The BCRA has approved the Minimum Requirements for the Management and Control of Technology and Information Security Risks in order to continue strengthening cyber security and fraud prevention related to financial services offered to users through digital means.
This regulatory update changes the minimum parameters in terms of governance, management of technology and information security risks, protection measures and monitoring of services and customer activity. It seeks to improve security and fraud prevention related to the provision of services through digital means to financial institutions and payment service providers (PSPs).
Within the framework of technological advances, the diversity of participants and their interconnections in the financial system, and the expansion of digital financial services, the BCRA has established a strategy to address associated risks and threats by issuing guidelines and regulations, such as the following:
• Guidelines on Cyber Incident Response and Recovery (2021).
• Measures to Mitigate, Prevent and Manage Fraud in Transfers (2022).
• Minimum Requirements for the Management and Control of Technology and Information Security Risks (2023).
This regulation updates security practices and requirements, including monitoring and control of customer transactions and activity, digital identification, controls on apps and devices, controls to prevent identity theft through mobile apps, and controls to prevent fake or imposter accounts, apps and websites, among others.

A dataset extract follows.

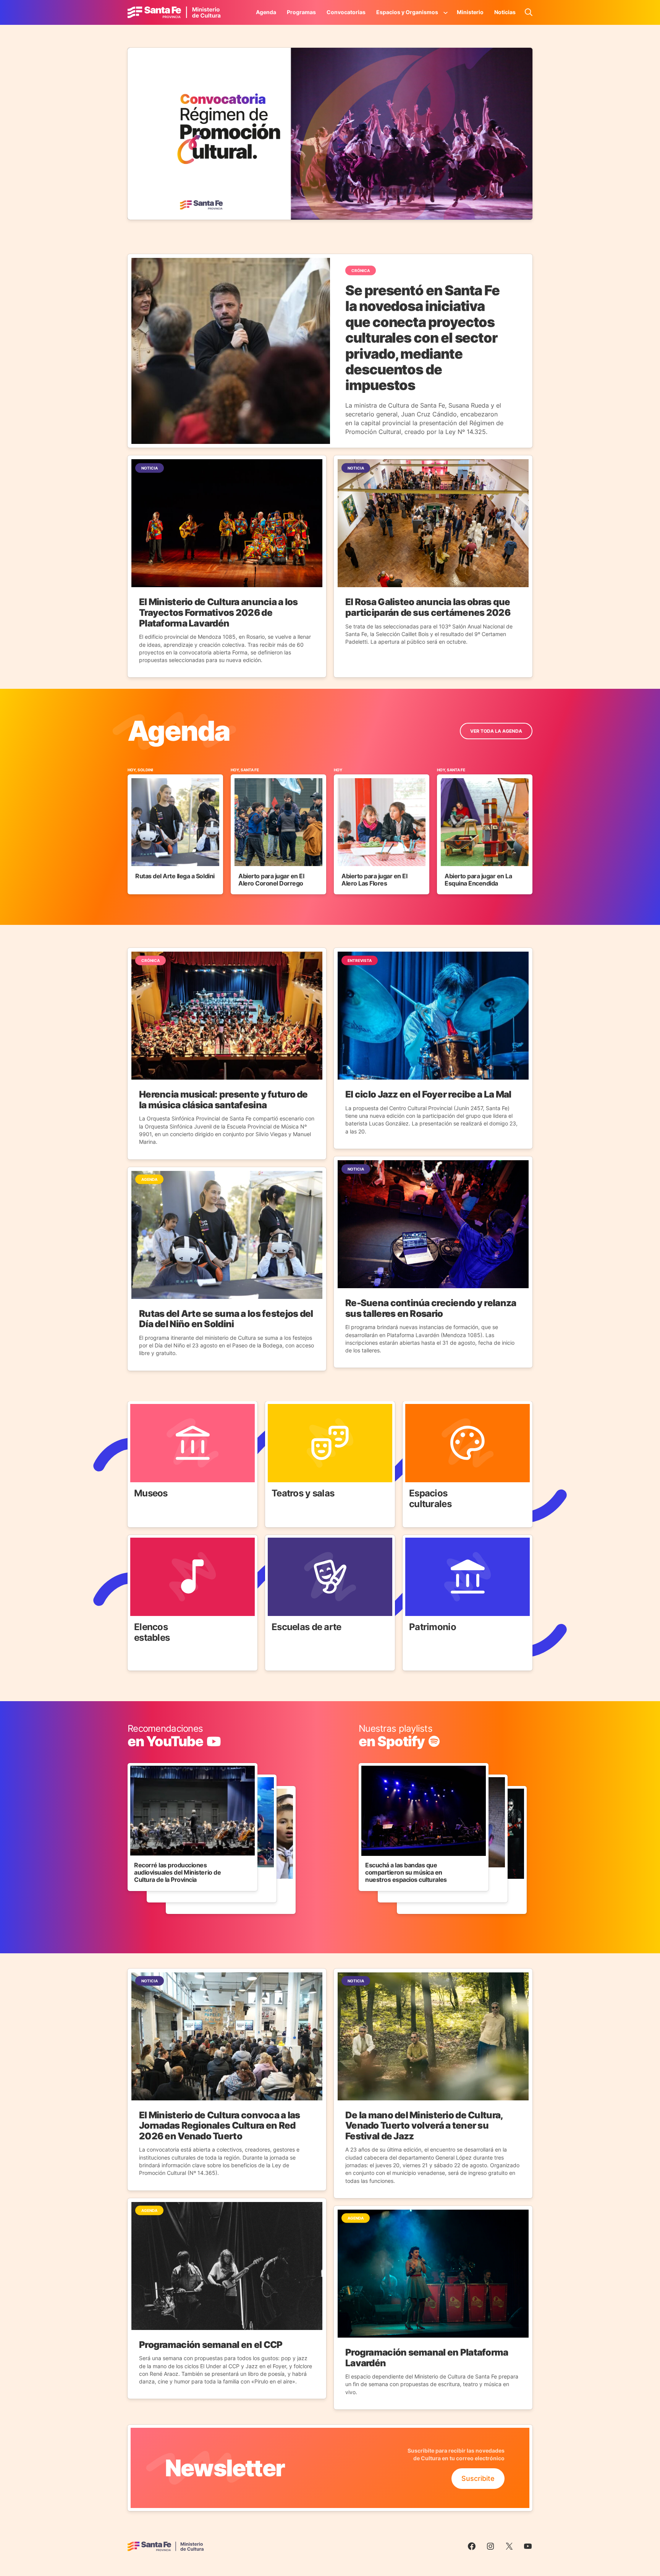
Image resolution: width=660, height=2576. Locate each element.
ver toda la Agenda (496, 731)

This comprehensive regulatory framework seeks to protect users, promote operational resilience and preserve the stability of the financial system.
The regulation will become effective 180 days after its publication date. Until then, financial institutions may review their processes in line with the new regulatory approach.
The BCRA will keep on reviewing the regulations on the management of technology and information security risks in line with the advance of digital services and the creation of new means of payment provided by the actors of the financial system.